He came out in 2008 before the Olympics, as he was being profiled as one of the medal hopefuls in the Sydney Morning Herald.

He was involved in a battle with Johnson&Johnson who sponsored the Aussie team's partners to join them in Beijing but wouldn't pay for Mitcham's boyfriend.

In the end, IIRC, Johnson&Johnson ended up being shamed about this and they apologising, paying for his partner's trip and releasing some bullshit PR statements about supporting equality, etc. ;)


I don't think the US has problems with openly gay celebrities/athletes as far as endorsements go, if they are successful or have an interesting story. But there is clearly something in the culture of sport that makes it difficult to come out. I don't think that is endorsements, I think it has more to do with the closeness and camaraderie of teams. Having no personal experience, this is only a guess. Maybe now that the military has changed sports will follow?

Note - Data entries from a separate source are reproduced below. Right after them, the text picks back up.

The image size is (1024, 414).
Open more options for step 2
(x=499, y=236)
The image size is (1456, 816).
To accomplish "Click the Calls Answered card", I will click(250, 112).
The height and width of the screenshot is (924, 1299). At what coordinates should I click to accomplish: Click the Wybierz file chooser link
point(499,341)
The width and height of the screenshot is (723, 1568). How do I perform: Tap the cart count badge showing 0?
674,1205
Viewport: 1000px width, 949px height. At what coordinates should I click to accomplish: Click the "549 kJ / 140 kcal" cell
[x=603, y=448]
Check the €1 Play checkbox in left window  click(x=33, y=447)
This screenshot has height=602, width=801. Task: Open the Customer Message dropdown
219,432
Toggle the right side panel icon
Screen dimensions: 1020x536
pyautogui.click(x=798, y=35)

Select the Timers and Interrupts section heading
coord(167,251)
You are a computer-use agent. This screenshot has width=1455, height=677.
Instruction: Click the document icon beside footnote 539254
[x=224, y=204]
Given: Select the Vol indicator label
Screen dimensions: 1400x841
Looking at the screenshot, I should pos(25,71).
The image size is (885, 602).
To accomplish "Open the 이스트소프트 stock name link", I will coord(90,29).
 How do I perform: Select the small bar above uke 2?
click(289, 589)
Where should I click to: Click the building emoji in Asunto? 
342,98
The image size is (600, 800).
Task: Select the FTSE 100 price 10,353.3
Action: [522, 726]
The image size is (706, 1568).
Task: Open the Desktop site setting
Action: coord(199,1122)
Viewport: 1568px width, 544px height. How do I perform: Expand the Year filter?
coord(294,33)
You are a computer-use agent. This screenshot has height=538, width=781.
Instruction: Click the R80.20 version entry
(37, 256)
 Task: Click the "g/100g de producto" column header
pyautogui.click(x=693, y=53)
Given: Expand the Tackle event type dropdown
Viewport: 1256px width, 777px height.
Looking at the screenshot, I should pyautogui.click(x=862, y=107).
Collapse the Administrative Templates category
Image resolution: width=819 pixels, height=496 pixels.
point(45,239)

Celebrities and sports are totally different things though. Sports are still very much connected to a traditional, very exclusive model of masculinity. Gay athletes simply don't fit in. That definitely affects endorsements because if you want to position your brand to be associated with the qualities represented by somebody who is an athlete, a gay male will not fulfil that role well (as gay people are perceived to lack the masculine qualities).

I can't say much about women. I guess you would think that competing in sports makes women 'manly' by default but look at how the commentators, broadcasters and the female athletes themselves can go out of the way to highlight their femininity (here's a very "good" example: http://www.youtube.com/watch?v=1TGTm9HBKH0) and to position them in the traditional role as objects existing only for male pleasure. Lesbians do not fit that picture, hence they aren't very welcome either.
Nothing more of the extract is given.